A tacada veio de um dos matemáticos mais conceituados de hoje. Timothy Gowers, da Universidade de Cambridge, sugeriu o boicote em seu blog, em janeiro.

Do outro lado do oceano, o também matemático Tyler Nylon, que fez doutorado na Universidade de Nova York e hoje trabalha em uma empresa que ele mesmo fundou, organizou um abaixo-assinado on-line contra a Elsevier.

O documento já conta com quase 5.000 assinaturas de cientistas que, por meio desse documento, se comprometem a parar de submeter seus trabalhos às cerca de 2.000 publicações científicas da Elsevier, que edita títulos como "Lancet" e "Cell".

O motivo da revolta tem a ver com dinheiro. A Elsevier, assim como a maioria das editoras científicas comerciais, cobra caro para publicar um artigo aceito (após a chamada "revisão por pares") e também cobra pelo acesso ao conteúdo dos periódicos.

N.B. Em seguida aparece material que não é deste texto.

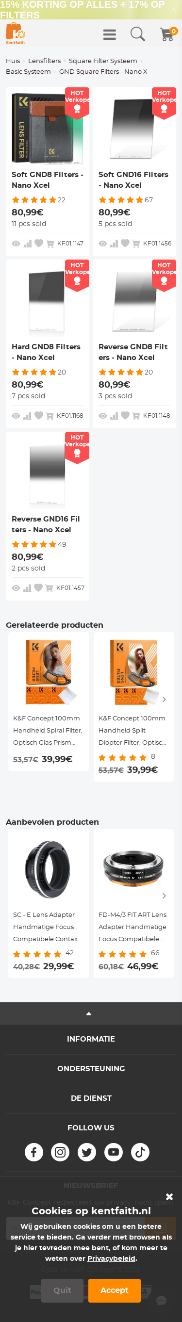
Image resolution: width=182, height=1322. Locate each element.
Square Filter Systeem (103, 61)
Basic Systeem (28, 72)
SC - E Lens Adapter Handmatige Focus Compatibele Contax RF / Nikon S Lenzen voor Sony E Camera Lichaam (45, 929)
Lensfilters (44, 61)
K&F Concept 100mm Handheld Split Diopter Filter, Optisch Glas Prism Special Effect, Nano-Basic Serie (132, 732)
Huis (13, 61)
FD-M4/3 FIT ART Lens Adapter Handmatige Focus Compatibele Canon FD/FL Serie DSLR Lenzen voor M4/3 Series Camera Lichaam (132, 929)
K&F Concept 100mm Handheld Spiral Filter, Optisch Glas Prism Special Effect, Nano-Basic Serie (48, 732)
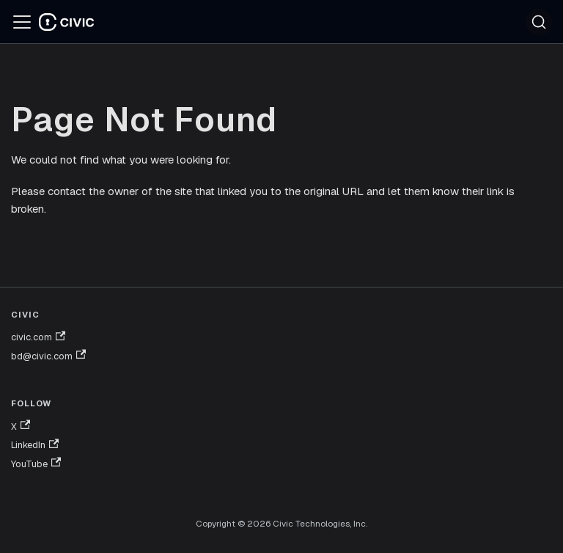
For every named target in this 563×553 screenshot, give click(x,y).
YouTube (36, 463)
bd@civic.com (48, 355)
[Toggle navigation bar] (22, 22)
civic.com (38, 337)
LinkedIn (35, 445)
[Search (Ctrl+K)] (539, 22)
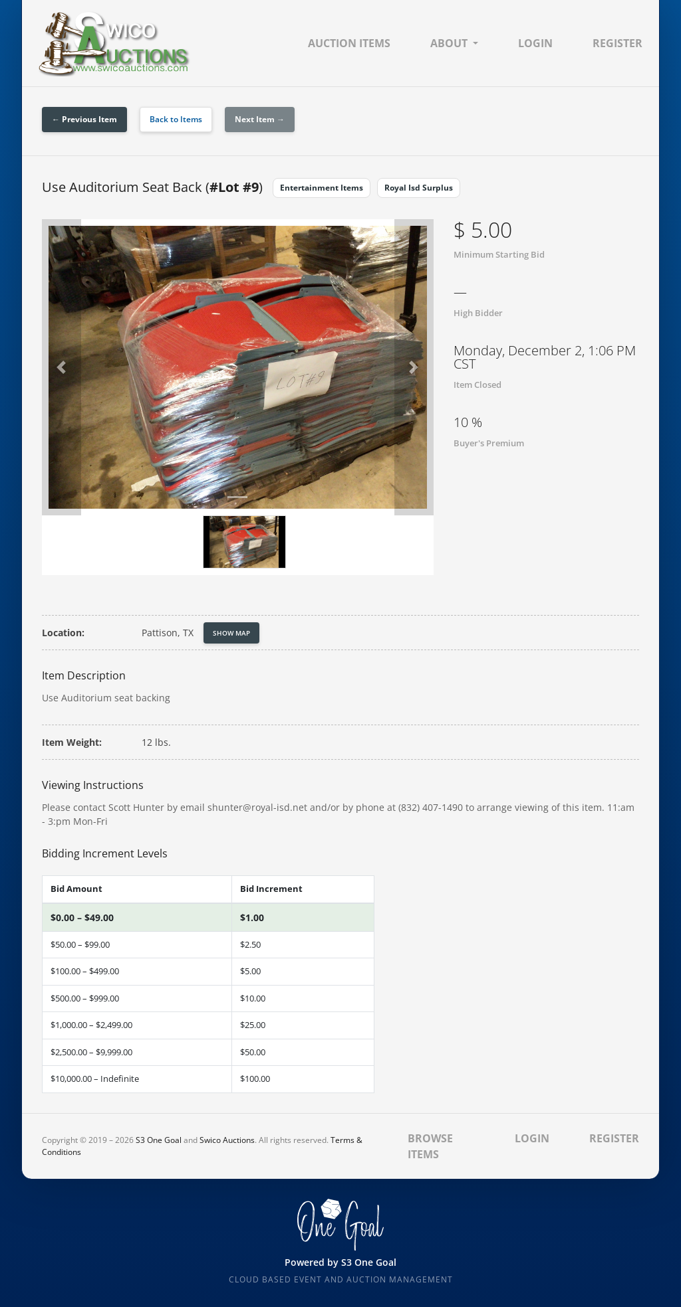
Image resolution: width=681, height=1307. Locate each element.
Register (617, 43)
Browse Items (430, 1146)
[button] (61, 367)
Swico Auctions (227, 1140)
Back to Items (176, 119)
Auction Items (349, 43)
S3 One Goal (159, 1140)
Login (535, 43)
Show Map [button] (231, 633)
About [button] (449, 43)
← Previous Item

Trocando em miúdos: os pesquisadores pagam para publicar e para ler as revistas científicas com seus artigos.

Na ponta do lápis, a matemática sai cara. O governo brasileiro, por exemplo, gastou R$ 133 milhões em 2011 para que 326 instituições de pesquisa do país tivessem acesso a mais de 31 mil periódicos científicos comerciais.

Os dados são da Capes (Portal de Periódicos da Coordenação de Aperfeiçoamento de Pessoal de Nível Superior), que faz parte do Ministério da Educação.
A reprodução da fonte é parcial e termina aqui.